No entanto, quando os campeões mundiais de 1990 foram substituídos apenas pelo novo mascote, a toupeira “Noiva”, Charlie Neumann, nativo do Schalke, foi levado ao Parkstadion, houve uma grande decepção. Não é à toa que “Erwin”, o mascote atual, logo substituiu “Noiva”.

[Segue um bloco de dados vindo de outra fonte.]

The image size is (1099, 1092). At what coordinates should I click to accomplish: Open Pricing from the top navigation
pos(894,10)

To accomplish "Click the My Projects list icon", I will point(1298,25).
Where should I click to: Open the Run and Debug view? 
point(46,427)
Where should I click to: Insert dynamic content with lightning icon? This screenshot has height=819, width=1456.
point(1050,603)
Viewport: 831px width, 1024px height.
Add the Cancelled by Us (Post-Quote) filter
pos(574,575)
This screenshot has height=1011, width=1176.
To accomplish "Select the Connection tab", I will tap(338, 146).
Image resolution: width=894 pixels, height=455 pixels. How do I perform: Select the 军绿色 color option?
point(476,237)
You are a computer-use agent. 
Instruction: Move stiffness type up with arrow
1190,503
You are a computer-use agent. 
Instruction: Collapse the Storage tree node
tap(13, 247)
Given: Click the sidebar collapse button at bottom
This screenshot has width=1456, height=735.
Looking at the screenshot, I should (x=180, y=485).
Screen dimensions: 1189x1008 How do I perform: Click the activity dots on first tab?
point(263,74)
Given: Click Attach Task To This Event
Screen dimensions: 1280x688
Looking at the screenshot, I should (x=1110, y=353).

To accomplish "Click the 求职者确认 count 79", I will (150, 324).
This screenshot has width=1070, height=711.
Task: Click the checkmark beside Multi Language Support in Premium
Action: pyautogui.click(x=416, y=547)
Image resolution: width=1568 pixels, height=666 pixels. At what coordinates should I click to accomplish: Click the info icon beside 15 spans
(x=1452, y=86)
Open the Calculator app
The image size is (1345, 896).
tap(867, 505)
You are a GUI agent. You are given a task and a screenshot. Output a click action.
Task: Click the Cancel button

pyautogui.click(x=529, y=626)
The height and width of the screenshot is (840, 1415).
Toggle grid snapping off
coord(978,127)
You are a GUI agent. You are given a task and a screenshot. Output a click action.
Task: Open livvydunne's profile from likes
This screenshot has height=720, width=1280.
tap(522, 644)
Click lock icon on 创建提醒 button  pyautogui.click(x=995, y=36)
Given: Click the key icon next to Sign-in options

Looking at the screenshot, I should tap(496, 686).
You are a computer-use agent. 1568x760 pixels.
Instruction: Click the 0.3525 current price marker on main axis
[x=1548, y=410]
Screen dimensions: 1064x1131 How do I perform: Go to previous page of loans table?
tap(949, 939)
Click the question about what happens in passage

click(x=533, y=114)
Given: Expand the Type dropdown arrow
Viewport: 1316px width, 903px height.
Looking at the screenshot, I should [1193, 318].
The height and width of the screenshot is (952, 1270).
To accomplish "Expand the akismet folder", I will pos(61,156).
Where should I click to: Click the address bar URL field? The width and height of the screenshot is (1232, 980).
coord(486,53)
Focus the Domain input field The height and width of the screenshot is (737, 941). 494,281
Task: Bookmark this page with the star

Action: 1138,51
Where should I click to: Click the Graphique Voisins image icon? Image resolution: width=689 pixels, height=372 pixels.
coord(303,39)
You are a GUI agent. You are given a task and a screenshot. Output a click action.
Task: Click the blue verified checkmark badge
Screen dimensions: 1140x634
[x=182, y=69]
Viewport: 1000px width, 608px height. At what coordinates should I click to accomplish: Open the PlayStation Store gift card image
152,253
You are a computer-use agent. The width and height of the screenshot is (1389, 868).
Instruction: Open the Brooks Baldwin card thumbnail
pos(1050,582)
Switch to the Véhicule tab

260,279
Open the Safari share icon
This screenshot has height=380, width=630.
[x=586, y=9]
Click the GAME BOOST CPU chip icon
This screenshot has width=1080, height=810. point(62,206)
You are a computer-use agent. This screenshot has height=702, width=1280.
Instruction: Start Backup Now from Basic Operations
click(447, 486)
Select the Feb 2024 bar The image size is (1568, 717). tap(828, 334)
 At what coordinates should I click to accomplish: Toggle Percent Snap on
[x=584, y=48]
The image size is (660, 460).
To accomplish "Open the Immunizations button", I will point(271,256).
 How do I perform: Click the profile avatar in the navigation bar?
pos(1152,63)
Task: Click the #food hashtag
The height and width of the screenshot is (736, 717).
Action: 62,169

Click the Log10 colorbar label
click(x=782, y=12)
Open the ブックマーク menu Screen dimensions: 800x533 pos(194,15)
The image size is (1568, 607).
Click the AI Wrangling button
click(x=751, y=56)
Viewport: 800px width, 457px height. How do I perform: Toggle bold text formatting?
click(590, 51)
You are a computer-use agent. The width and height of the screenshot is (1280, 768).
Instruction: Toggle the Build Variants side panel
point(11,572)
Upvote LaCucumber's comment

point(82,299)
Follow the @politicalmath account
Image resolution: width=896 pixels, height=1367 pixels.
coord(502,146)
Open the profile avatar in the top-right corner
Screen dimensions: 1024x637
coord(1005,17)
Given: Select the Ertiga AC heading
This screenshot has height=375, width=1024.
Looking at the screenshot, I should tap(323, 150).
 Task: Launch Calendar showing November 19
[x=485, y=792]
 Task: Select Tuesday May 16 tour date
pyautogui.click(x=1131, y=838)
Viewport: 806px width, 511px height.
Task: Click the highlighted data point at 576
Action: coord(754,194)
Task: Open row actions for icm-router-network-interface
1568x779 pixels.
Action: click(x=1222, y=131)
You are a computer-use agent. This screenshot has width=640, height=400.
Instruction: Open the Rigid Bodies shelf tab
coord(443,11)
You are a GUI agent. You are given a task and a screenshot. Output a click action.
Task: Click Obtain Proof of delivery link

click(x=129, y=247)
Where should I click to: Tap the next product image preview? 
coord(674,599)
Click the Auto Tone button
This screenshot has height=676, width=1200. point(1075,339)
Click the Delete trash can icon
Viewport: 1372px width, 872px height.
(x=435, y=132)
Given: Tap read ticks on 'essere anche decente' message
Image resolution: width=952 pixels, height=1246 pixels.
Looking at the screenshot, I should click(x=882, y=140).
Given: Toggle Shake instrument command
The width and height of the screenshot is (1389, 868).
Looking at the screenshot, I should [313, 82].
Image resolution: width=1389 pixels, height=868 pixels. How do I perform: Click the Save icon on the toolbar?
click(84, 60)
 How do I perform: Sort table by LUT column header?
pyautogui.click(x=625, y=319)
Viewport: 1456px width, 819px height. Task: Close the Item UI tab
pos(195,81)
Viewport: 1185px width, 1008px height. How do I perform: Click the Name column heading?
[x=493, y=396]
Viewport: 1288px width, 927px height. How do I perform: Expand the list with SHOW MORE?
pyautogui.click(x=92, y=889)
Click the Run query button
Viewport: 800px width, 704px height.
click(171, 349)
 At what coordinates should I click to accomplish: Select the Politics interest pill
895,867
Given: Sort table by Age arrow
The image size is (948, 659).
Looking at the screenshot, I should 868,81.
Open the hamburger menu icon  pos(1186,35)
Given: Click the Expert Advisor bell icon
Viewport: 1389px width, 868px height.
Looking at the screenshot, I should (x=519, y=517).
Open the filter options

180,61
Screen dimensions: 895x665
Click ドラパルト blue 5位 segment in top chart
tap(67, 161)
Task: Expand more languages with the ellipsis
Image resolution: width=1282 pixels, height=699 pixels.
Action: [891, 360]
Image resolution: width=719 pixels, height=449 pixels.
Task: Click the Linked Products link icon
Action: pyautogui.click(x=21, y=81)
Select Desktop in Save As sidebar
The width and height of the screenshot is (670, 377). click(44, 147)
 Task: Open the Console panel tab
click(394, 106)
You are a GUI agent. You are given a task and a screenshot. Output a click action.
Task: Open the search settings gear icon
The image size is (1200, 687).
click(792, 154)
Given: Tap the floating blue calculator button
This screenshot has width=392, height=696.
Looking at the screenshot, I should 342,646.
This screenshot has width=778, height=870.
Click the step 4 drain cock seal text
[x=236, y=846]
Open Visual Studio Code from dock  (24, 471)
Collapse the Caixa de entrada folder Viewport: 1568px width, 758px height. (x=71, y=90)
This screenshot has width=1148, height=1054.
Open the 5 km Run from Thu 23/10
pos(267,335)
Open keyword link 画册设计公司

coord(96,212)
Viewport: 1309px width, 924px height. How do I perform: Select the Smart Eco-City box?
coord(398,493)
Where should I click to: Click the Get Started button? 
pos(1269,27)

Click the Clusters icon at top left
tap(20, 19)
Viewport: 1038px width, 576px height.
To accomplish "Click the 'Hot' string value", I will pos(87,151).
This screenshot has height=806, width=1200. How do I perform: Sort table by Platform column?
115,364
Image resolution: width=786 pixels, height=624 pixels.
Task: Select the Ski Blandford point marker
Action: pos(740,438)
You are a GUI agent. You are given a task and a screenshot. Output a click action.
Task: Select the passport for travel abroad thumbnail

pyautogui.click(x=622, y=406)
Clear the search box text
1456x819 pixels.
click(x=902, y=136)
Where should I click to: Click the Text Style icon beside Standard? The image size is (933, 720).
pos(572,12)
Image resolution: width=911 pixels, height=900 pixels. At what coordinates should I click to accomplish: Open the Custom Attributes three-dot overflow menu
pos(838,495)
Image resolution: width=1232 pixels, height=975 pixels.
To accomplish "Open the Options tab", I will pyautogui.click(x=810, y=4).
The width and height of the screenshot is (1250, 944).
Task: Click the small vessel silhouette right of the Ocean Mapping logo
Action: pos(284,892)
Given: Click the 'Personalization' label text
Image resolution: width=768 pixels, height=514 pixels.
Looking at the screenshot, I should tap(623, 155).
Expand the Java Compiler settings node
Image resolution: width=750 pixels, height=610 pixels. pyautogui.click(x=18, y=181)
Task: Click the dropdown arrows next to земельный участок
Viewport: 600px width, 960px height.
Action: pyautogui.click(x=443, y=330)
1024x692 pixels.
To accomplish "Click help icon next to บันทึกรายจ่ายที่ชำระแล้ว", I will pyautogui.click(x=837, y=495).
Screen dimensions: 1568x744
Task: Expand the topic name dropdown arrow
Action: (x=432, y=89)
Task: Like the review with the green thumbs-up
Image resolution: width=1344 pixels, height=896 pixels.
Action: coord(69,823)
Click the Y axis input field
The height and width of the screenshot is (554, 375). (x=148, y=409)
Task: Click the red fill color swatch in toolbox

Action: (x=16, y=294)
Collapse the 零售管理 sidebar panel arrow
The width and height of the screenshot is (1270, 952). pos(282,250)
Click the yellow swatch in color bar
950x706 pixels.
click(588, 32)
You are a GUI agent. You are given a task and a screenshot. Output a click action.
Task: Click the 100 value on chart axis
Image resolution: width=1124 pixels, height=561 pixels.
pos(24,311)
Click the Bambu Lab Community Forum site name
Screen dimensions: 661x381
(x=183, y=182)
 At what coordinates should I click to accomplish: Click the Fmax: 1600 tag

O lendário trompetista do Schalke, Mario Fioretti (que originou o não menos lendário boom de batalha “Attack!”) revelou certa vez quanta esperança o Schalke realmente tinha com Olaf Thon. Ele disse à equipe de filmagem com olhos brilhantes: “Se tivermos uma maratona, estaremos disputando o campeonato em cinco anos. Nessa altura, terei que marchar triunfante pelo ‘Ada”.

Finalmente chegou a hora da temporada 1994/95. Depois de não ter realmente tido uma chance no Bayern, Olaf Thon, que muitos ainda chamam de “O Professor” por causa de seus comentários finos e muitas vezes maliciosos (“Você não pode falar sobre o jogo tão mal quanto ele realmente era”), retornou ao Schalke e ajudou os Royal Blues a conquistar o título novamente nos anos seguintes.

E então Thoen olhou para trás: “Tive sucesso com o Bayern e também com a selecção nacional. Mas a vitória na Taça UEFA em 1997 foi provavelmente a vitória mais valiosa da minha carreira. Porque foi conquistada por uma equipa que eu próprio ajudei a construir”.

A maior conquista de sua carreira, o título de campeão com o FC Schalke 04, fez com que ele fosse demitido como o “Mestre de Copas” em 2001, mas Olaf Thon ainda é um jogador genuíno do Schalke e um herói popular em Bergerfeld. Hoje, o vencedor do Campeonato do Mundo de 1990 e vencedor da Taça UEFA de 1997 celebra o seu 60º aniversário. Tudo de bom e boa sorte, querido Olaf Thon!